Teach In Spain Program

Authored By:

Penny S.

Spring has sprung in Madrid.  The smell of olives is wafting into my apartment.  People have morphed into vultures, circling around the cafe terrazas waiting to pounce on a free table.  The sky is lit until 9pm, deceiving you into thinking you could sit out until it got dark and still have time to accomplish everything you want to that evening.  So I’m in vacation mode and would like to return to the roadtrip. Part Two. Cantabria.

Teleférico of Fuente De.  The teleférico of fuente de.  Wow. What words are there to describe it?  High up. Snow. Mountains. Words not usually associated with me, but that day, they were.

We arrived in sneakers and well I guess we weren’t dressed properly for the skiing, wood cabin, put-up-a-fire-and-let’s-have-some-hot-cocoa mountain look, so we went into the trunk in the parking lot and I pulled out my winter hat.  Still in sneakers, we ascended the stairs to the entrance amongst a crowd of winter-hatted others with chunky boots and cameras. Does that age people now? To say they have a camera? Yikes. We had our disposable ones :) I digress.  Luckily there weren’t a lot of people because it was early. Perhaps also some stayed away because they thought it would be foggy. We were so lucky. Bright blue sky, bright sun, bright white mountains.

Now this is not a cheap experience.  17€ round trip. But it was worth it for me.  I’m not often up in the snow-capped mountains taking chairlifts up hills to ski down, let alone in one of Spain’s national parks--Los Picos de Europa--with access to one of the major tourist highlights.

Initially, I couldn’t see the thing.  I couldn’t see a cable in the air, or poles, or something moving, nothing.  Just gigantic mountains and little dark spots of trees poking out like hairs.  After paying for the ticket, I watched as a red, white, and blue box-like thing was lowered into the loading dock.  I was gonna get on THAT???? I was terrified. Absolutely terrified. It didn’t even stop swinging a bit, so when you get on, your foot is not in the spot you thought it would be when you picked it up to put it on.  Am I being dramatic? Absolutely. Did it feel this dramatic? Absolutely.

Before I could change my mind, the door closed and we were ascending.  I just kept thinking don’t look down don’t look down don’t look down. I don’t think I did.  I was looking up and straight ahead. It was getting brighter and brighter as more and more of the mountain range revealed itself.  Always hiding from people, make you work hard to see it.

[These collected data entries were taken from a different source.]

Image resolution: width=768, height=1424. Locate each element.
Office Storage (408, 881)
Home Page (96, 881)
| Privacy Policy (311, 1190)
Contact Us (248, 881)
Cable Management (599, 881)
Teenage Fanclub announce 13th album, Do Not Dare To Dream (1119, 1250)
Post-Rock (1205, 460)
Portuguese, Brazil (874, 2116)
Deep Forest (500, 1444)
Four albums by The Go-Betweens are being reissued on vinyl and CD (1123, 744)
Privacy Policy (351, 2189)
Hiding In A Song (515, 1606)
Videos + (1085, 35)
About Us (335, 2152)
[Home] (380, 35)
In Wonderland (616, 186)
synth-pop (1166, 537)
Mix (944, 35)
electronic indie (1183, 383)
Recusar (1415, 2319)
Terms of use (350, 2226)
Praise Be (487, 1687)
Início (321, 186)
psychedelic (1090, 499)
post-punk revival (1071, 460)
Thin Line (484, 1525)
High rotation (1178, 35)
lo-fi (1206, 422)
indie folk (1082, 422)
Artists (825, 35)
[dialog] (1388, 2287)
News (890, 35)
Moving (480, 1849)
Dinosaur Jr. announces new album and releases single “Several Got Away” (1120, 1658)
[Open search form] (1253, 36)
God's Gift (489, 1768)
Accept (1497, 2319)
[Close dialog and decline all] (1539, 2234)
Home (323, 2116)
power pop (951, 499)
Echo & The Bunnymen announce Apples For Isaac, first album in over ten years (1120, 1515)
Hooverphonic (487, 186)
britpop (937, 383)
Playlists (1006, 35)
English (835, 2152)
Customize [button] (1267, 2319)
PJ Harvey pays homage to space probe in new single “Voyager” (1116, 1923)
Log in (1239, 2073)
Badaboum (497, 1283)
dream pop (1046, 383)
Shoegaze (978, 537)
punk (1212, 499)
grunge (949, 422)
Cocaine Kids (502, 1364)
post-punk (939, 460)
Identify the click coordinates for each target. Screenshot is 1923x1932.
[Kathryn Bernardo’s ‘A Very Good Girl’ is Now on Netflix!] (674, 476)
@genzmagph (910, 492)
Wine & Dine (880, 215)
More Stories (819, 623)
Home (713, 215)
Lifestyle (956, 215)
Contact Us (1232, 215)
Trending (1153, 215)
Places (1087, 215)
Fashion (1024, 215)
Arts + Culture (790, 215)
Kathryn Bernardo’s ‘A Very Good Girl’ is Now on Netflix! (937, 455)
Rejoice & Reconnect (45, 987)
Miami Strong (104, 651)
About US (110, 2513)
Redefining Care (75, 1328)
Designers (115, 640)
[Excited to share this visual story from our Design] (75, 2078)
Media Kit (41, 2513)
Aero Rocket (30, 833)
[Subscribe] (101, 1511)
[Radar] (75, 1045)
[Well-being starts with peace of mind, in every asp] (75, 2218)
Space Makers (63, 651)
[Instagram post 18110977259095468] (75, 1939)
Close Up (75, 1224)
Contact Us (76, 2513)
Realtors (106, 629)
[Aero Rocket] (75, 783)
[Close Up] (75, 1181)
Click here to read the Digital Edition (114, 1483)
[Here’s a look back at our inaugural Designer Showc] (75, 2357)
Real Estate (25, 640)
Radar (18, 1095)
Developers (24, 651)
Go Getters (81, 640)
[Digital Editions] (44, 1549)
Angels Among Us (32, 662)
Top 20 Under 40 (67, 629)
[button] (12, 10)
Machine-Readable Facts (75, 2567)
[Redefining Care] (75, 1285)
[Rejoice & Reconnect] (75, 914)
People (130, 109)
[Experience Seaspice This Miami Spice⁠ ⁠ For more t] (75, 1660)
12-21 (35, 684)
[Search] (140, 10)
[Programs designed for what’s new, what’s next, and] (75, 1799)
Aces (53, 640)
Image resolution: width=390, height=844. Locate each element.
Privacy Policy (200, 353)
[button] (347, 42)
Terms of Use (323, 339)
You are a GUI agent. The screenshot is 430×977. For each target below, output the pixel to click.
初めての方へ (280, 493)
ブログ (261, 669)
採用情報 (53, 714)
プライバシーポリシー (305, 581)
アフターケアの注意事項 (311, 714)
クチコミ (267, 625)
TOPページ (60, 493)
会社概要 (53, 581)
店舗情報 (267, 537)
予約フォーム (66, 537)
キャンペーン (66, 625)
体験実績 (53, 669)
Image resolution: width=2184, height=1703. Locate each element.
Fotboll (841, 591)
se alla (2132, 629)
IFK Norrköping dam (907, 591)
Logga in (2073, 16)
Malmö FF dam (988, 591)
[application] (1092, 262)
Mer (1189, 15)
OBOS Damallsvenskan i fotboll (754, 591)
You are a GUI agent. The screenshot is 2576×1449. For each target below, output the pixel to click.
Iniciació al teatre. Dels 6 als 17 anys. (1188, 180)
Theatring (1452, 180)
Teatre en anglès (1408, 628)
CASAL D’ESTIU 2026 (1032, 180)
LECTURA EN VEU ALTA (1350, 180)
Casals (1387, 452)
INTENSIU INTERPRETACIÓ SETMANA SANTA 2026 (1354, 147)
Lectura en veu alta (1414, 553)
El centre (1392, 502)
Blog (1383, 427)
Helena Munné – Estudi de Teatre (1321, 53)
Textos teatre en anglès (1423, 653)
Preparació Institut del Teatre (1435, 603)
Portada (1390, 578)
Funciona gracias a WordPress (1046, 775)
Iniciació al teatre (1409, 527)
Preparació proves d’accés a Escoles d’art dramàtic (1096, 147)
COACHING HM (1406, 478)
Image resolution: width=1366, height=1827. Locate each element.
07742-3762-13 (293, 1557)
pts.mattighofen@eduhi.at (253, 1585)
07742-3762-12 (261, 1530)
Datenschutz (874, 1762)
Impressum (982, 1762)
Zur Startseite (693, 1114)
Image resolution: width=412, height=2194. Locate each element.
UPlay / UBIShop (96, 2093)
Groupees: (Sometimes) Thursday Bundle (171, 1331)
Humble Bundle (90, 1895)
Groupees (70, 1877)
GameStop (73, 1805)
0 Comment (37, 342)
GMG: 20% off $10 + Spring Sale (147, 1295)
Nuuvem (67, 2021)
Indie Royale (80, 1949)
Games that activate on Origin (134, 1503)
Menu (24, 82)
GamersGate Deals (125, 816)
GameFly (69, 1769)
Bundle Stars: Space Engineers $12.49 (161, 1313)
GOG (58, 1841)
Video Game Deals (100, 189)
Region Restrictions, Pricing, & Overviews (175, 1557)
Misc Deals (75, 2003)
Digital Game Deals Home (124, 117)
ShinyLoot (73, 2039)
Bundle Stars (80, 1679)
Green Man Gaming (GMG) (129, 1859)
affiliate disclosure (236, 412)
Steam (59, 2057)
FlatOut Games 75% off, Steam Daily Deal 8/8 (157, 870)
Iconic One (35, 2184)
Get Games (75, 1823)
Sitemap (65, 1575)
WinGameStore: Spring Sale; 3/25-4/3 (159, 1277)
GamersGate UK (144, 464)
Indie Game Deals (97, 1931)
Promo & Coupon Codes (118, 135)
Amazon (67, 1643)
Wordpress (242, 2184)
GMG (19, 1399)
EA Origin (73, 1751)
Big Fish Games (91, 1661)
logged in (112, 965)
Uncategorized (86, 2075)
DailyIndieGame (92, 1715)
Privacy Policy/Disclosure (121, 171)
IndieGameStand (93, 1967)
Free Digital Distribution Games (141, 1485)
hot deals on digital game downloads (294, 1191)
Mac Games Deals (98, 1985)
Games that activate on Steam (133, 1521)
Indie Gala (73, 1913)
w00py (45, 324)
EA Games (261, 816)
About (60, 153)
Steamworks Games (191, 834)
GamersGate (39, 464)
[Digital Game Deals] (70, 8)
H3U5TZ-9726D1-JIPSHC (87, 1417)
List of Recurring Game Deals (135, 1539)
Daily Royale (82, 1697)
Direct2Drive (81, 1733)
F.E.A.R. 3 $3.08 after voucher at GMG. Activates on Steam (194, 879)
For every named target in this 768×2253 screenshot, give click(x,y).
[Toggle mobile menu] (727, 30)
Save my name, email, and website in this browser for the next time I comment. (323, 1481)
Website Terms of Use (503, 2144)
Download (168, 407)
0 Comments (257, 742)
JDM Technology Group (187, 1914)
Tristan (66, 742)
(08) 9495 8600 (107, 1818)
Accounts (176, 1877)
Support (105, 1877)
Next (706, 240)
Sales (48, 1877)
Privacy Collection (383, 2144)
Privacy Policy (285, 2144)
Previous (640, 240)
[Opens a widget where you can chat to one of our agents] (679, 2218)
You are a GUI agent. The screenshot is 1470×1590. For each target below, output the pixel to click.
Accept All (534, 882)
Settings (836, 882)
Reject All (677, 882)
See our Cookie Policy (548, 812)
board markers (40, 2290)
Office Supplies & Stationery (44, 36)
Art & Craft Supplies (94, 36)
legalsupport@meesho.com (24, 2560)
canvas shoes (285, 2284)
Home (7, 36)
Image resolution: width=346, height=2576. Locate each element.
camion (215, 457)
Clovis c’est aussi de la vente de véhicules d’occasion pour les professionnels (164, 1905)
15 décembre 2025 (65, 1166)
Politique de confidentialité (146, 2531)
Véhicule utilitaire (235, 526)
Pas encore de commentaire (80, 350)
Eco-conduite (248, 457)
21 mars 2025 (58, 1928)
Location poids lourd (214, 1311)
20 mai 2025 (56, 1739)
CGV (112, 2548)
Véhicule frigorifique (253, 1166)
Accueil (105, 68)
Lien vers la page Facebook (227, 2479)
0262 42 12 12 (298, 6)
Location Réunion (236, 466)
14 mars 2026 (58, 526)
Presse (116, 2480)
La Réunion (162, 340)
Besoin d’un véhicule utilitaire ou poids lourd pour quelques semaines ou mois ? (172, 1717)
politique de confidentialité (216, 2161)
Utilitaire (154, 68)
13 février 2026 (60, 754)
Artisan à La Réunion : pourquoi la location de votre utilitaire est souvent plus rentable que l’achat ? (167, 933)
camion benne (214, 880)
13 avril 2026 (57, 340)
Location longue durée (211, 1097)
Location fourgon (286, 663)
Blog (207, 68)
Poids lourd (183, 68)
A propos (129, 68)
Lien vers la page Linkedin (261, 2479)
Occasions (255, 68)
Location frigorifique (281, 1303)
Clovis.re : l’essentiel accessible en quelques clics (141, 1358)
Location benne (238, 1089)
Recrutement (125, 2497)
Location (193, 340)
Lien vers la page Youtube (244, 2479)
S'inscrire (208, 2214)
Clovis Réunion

At the top I breathed air like I’ve never before.  Both literally how I breathed and the air I breathed.  Full, crisp, intoxicating. To be eye-to-eye with the mountains was to soar.  If I had done nothing else “exciting” the whole trip, I would’ve been beyond content to have just experienced this.

It wasn’t long before I found myself in the gift shop (only after 200 photos, of course).  And then nearby there was a small room with photographs documenting the history of the teleférico.  I was reassured reading about the two ways you can be saved if your cable car stops in the middle.  It's clear that this attraction is a jewel of the region.

On the way back down I felt confident.  I had conquered. Triumphant, I looked down on the way down.  Before I knew it, I was back on the ground looking up at those glorious mountains I had just had the pleasure of meeting.  The world is open.